LASER-UC DAVIS
Leonardo Art Science Evening Rendezvous
Monday, December 2, 2013
Location: 3001 PES (Plant and Environmental Sciences)
UC Davis Campus
Map: http://www.plantsciences.ucdavis.edu/plantsciences/visitors/map.htm
Speaker Schedule:
Monday December 2, 2013
6:30-7:00 Socializing/networking
7:00-7:25: Amy Franceschini
7:25-7:50 Arthur Shapiro
7:50-8:10 BREAK. (During the break anyone in the audience currently working within the intersections of art and science will have 30 seconds to share their work).
8:10-8:35 Justin Schuetz
8:35-9:00 Mary Anne Kluth
9:00-9:30 Discussion/Networking
Speaker Bios/Information:
7:00-7:25. Amy Franceschini.
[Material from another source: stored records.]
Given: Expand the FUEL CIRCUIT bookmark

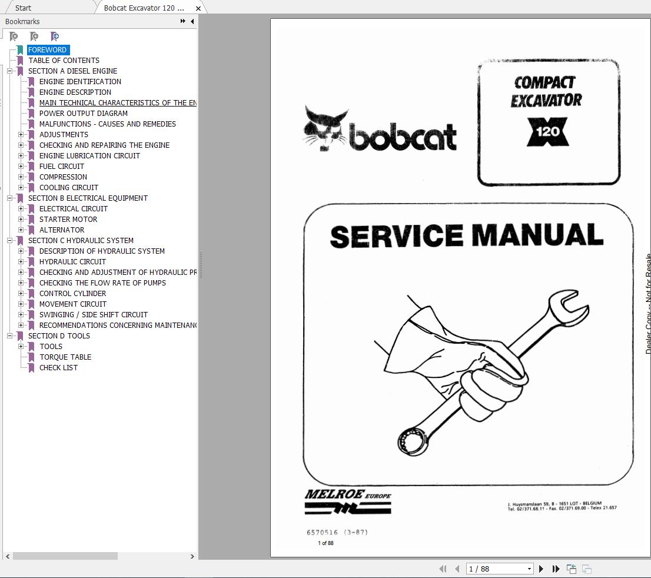Looking at the screenshot, I should point(22,166).
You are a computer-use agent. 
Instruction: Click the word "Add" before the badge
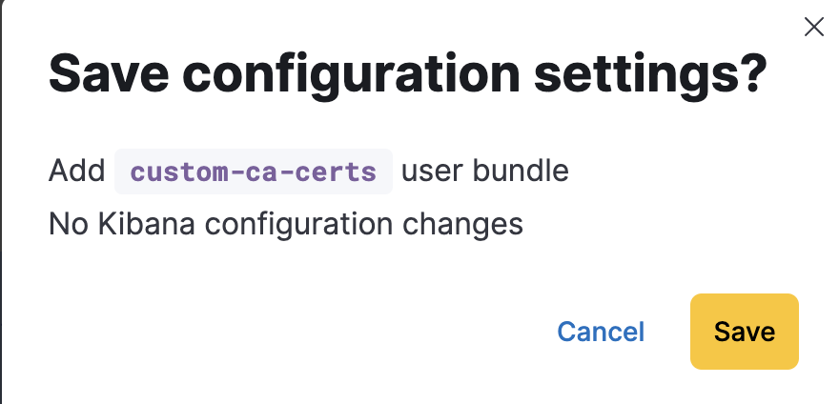point(76,172)
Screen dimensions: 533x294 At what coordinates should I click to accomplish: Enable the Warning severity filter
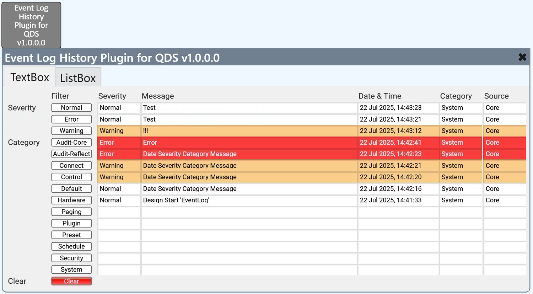71,131
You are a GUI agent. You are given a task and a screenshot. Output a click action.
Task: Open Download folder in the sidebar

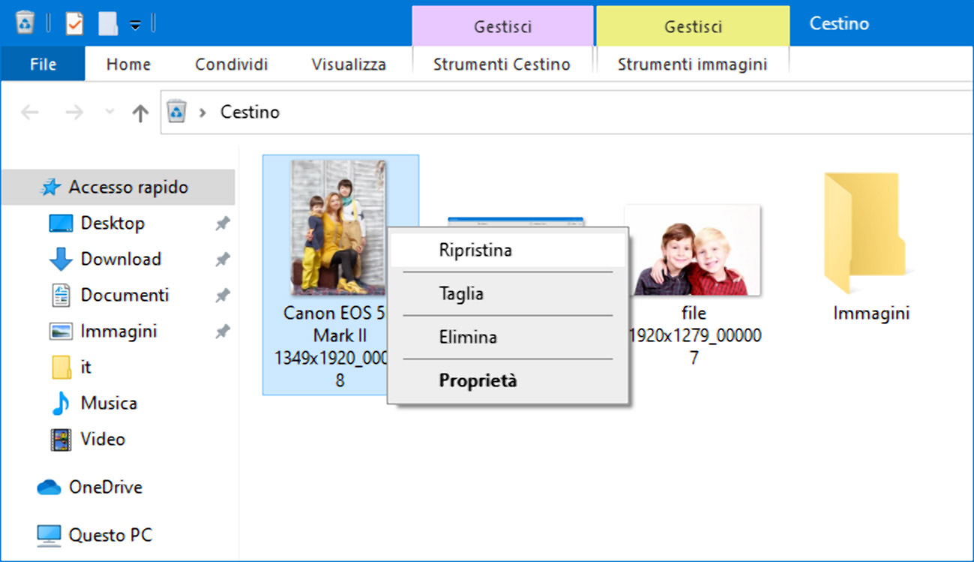[121, 260]
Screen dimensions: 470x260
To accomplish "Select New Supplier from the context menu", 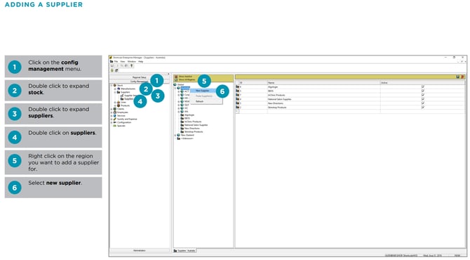I will (x=203, y=91).
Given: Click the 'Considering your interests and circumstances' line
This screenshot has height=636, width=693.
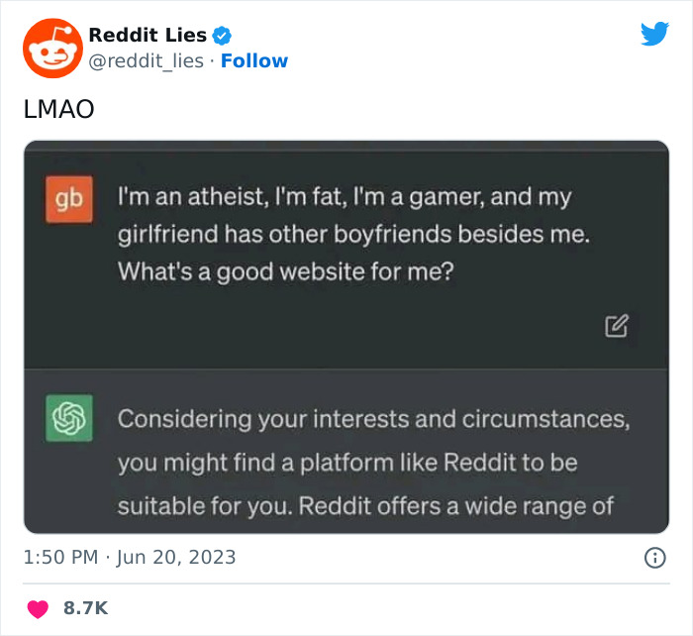Looking at the screenshot, I should (373, 418).
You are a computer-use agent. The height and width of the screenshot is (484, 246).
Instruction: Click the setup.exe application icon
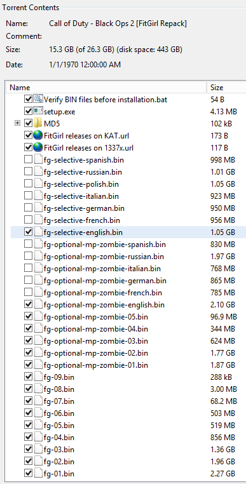[x=38, y=111]
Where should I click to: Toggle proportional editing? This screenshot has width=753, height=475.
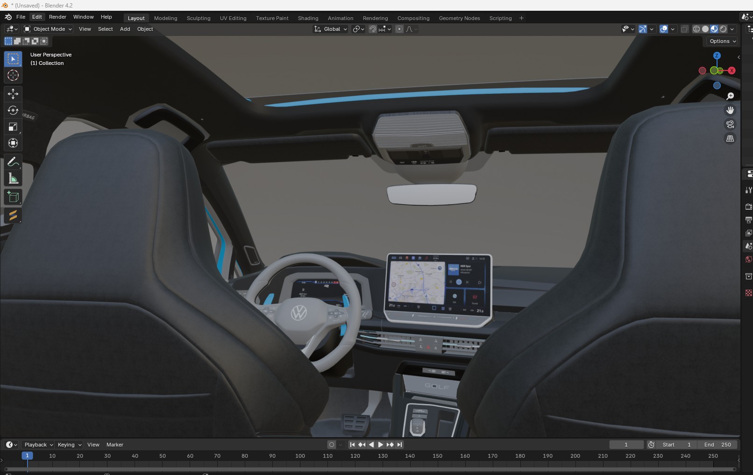[399, 29]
Title: “Excursions through Domains of Familiarity and Surprise.”
Bio: Amy Franceschini is an artist and founder of the San Francisco-based art and design collective, Futurefarmers. Her work is highly collaborative and usually involves a diverse group of practitioners who come together to make work that responds to a particular time and space. Amy creates tactile frameworks for exchange where the logic of a situation can disappear – where moments of surprise and wonder open the possibility for unexpected encounters and new perspectives on a particular situation. This situational approach emerges as temporary architectural interventions, public programs, choreography, radical journalism and museum exhibitions. Amy received her MFA from Stanford University. She is a Guggenheim Fellow and has exhibited at the New York Museum of Modern Art, New York Hall of Sciences and the Solomon R. Guggenheim Museum.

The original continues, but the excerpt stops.